■ **Document section**
-*-*-

As Helmholtz School for Data Science in Life, Earth and Energy (HDS-LEE), we aim to educate and train the next generation of data scientists during their doctoral thesis in close contact to domain-specific knowledge and research in three application domains: Life and medical science, earth science, energy systems and material science. Visit HDS-LEE at: https://www.hds-lee.de/
This HDS-LEE PhD position will be located at the Jülich Supercomputing Centre (JSC) at Forschungszentrum Jülich. The JSC operates supercomputers of the highest performance class, enabling scientists and engineers in Germany and Europe to tackle some of the most complex and challenging problems of our time.
We are looking to recruit a
PhD Position - Data-Driven Approaches to Rational Designs of Covalent Drugs
The rational development of covalent inhibitors has been steadily increasing in the past decades. Numerous warheads have been developed, expanding the covalent warhead toolbox and allowing for selective targeting of specific amino acid residues. Covalent compounds are on the market or in advanced clinical trials. As more data emerge regarding safety and efficacy of covalent drugs, the structure-guided optimization and rational development needs to be improved. The PhD project aims at developing data driven models for the optimization of covalent docking procedures.
- Generation of training dataset by extraction of covalent complexes from different sources
- Model development for the protein ligand complexes structure by using generative adversarial neural networks or alternatively a Monte-Carlo sampling of the conformational space with a further refinement using a Convolutional Neural Network (CNN). Additionally, multiple machine learning models may be used for scoring of obtained structures.

-*-*-

■ **What you need to do**
Please output, word for word, the part of the HDS-LEE job posting that opens with the words containing "- Generation of" and closes with "of obtained structures.". The entries come from a different source than the job posting.

■ **Data for review**
-*-*-

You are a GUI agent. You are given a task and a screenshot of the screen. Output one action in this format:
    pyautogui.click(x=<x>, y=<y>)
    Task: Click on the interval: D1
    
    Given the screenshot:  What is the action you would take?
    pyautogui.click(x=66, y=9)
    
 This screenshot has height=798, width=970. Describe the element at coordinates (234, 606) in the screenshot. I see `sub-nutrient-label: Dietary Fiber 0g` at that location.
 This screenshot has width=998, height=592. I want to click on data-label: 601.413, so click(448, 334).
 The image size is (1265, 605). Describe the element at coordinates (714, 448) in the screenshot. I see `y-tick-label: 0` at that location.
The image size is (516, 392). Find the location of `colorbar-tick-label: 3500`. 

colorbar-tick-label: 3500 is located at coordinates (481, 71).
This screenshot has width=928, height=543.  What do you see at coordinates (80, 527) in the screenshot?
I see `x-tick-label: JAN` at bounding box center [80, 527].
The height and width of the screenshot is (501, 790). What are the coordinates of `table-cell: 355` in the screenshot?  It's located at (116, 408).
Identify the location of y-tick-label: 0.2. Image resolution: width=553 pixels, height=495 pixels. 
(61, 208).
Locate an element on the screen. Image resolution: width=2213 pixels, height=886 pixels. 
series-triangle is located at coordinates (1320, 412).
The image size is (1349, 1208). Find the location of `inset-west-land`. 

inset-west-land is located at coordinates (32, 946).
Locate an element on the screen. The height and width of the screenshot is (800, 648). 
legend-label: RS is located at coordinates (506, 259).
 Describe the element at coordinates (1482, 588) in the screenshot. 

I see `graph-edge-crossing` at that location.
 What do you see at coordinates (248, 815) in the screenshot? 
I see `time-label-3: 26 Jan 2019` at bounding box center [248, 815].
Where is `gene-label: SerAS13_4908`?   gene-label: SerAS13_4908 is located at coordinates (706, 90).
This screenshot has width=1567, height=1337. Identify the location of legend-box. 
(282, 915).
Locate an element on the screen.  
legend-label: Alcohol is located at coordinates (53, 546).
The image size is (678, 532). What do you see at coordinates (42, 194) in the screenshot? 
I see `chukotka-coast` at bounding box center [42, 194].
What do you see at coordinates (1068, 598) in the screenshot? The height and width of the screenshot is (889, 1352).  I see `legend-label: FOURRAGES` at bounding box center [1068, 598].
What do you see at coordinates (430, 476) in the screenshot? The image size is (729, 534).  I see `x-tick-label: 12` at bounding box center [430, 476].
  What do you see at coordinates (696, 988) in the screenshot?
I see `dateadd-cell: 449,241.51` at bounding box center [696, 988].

-*-*-

■ **Task solution**
- Generation of training dataset by extraction of covalent complexes from different sources
- Model development for the protein ligand complexes structure by using generative adversarial neural networks or alternatively a Monte-Carlo sampling of the conformational space with a further refinement using a Convolutional Neural Network (CNN). Additionally, multiple machine learning models may be used for scoring of obtained structures.